日曜日の10時半からインスタグラムでのライブ配信(生中継)」をしています。
日曜日の午後からYouTube(ユーチューブ)で礼拝の録画映像が見られます。当面、ライブ配信と録画の掲載を継続いたします。それぞれ、見る方法が違いますので、お知らせ、礼拝欄の「礼拝の映像を見る方法」を参考にしてご覧ください。
礼拝式次第 2020年7月26日(日)10時30分
聖霊降臨節第 9主日礼拝
司式 牧師 願念 望
奏楽 三宅さやか
前 奏
招 詞 ローマの信徒への手紙5章5節
讃美歌 2-1節 〝聖なるみ神は〟
交読詩編 詩編54編 3-9節
祈 祷
讃美歌 456-1節 〝わが魂を愛するイェスよ〟
聖 書 使徒言行録27章33-44節(新約269頁)
説 教 『奇跡の旅路』 伝道師 佐藤 倫子
讃美歌 536-1節 〝み恵みを受けた今は〟
献 金
主の祈り
派遣の賛美 90-1節 〝主よ、来たり、祝したまえ〟
祝 福 牧 師
後 奏
説教 2020年7月26日(日)「奇跡の旅路」
使徒言行録 27章33-44節 伝道師 佐藤倫子
■自己責任の縮図の中で
今の社会を結んでいるのはお金でしょうか。権力でしょうか。どちらもあればあるだけ困りません。そうやって確かに弱者を切り捨てるように思えてしまう政策が目立つ日本社会。「自己責任」が空気のように蔓延しています。でも旅は自己責任の一言だけでしていけるようなものではありません。特に大きな船は一人では動かせないものです。乗る一人一人が協力して初めて同じ方向に進むことができる。1つの運命共同体として働く。それを繋ぐのは、一人一人のプロ意識かもしれません。でもそれだけではないと思うのです。私たちを結ぶもの、その関係。それはすごくくさく聞こえるかもしれませんが、愛だと思います。愛の関係は一人では作ることが出来ません。互いが思いやって生まれる関係です。旅先で受けた小さな親切を、今度は自分が次の人に伝えていく。今から丁度20年前に公開された「ペイ・フォワード」という映画がありました。人から受けた善意を次の人に与えていく、そうすることによって世界が幸せになるという内容でした。しかし、この映画公開されてから、世界は平和になったでしょうか。愛で溢れているでしょうか。残念ながら、そうとは言えない現実があります。なぜかといったら、自分さえ良ければという人がいるから、そこで善意の連鎖が止まってしまう。また、自分は恩恵を受けていないという人が足を引っ張り合う。そうして私たちの社会は20年経っても、どこか歪で歪んでいます。今、パウロの乗っている船。これはまさに私たちの社会の縮図です。そこには、人間の善意や愛など全く存在しない。ばらばらなものを一つにすることができるのは、やはり神の愛です。この愛は重いものです。だから人間はこの愛になかなか気付かないし、気付いてもペイフォワードできないと思い、尻込みします。自分の思い通りにならないものはいらないと突っぱねます。でも様々な経験をする中で、やっぱりこの愛がなければ生きていけないと思う瞬間があります。その愛の中で「生かされている私」への気付きが信仰の始まりなのだと思います。嵐に翻弄される中で、船に乗っている人たちは気付かされたのです。その気付きを促したのは、確信に満ちたパウロの言葉でした。

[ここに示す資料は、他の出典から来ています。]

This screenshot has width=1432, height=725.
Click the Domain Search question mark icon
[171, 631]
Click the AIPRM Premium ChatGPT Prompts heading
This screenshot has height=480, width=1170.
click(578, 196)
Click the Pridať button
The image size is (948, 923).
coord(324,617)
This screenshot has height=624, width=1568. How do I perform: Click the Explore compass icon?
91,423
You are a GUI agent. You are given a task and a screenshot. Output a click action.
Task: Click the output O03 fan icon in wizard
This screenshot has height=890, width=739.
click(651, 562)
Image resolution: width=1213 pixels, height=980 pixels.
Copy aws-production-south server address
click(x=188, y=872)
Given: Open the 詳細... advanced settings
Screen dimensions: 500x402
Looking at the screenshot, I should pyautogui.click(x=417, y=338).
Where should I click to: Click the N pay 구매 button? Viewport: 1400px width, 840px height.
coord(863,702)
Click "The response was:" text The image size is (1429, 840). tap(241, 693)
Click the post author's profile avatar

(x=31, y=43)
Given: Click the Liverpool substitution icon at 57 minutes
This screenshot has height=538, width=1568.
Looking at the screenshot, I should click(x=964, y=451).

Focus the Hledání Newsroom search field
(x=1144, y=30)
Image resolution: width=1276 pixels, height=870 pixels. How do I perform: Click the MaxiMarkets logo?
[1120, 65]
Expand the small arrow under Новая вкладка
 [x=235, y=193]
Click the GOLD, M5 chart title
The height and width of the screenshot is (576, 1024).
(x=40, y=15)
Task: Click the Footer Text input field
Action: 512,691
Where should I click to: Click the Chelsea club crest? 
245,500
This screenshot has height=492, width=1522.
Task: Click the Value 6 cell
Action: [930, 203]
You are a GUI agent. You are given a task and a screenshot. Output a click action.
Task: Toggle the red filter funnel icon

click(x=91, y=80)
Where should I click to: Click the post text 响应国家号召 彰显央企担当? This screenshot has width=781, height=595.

「皆さん、元気を出しなさい。わたしは神を信じています。わたしに告げられたことは、そのとおりになります。わたしたちは、必ずどこかの島に打ち上げられるはずです。」(使徒言行録27:25-26)
人々は、自分たちの力では何とも出来ない状況の中で、神に生かされていることに気付き始めます。神の助けは必ず与えられる。
■「一同は元気づいて食事をした」(36節)
これまで、誰にも顧みられることのなかった囚人の言葉が、船に乗っていた人々の心を動かしました。自分たちの力では何ともしようのない状況の中で、ただ神だけが救いであることを知ったのです。もちろん、そこにはさまざまな人がいました。そのような状況の中で、そのような人々と一緒に、パウロは食事をしました。
「今日で十四日もの間、皆さんは不安のうちに全く何も食べずに、過ごしてきました。だから、どうぞ何か食べてください」(使徒言行録27:33-34)
そう言って、パウロは感謝の祈りを捧げてから、パンを食べ始めました。そして、そこにいた者すべてが十分に満足するほど食べました。食事は体だけでなく、心も満足させます。大きな災害の後で、最初に取った食事が心と体とを安心させた、とはよく聞くことでしょう。そして、一緒に食事をするというのは、その相手を受け入れた証しです。パウロにとって、壁を取り除かれたのは神でした。共にいるすべての人を神が救ってくださった。この後船は無事に陸地に辿りつきます。それももちろん奇跡的なことですが、私は、この食卓、あのてんでばらばらで自分のことだけしか考えていなかった人々が共に食卓に着いていること、共に一人の神によって元気づけられていることこそ、この旅路の奇跡だと思うのです。
■私たちもその命の食卓を共に囲みたい。
この船には様々な立場、思想を持った人が乗っていました。その中には、神を神とも思わない人だって乗っていたことでしょう。私たちの教会にも様々な方がおられます。神を神と告白できない人もいるかもしれません。洗礼を受けておられない人もおられるでしょう。でもそれが教会という場所なのだと思います。特に、今は動画を通して見てくださっている方が幸いなことに沢山おられます。教会に足を運ぶことが難しい教会員の方。教会員のご家族。何かのきっかけで興味を持ってくださった方。本当に嬉しいことです。全ての人が乗ることのできる船、その歩みこそが奇跡の旅路なのだと思います。神の愛に結ばれているすべての方と共に。全員無事に、この旅を、この荒波を乗り越え、上陸したいと思います。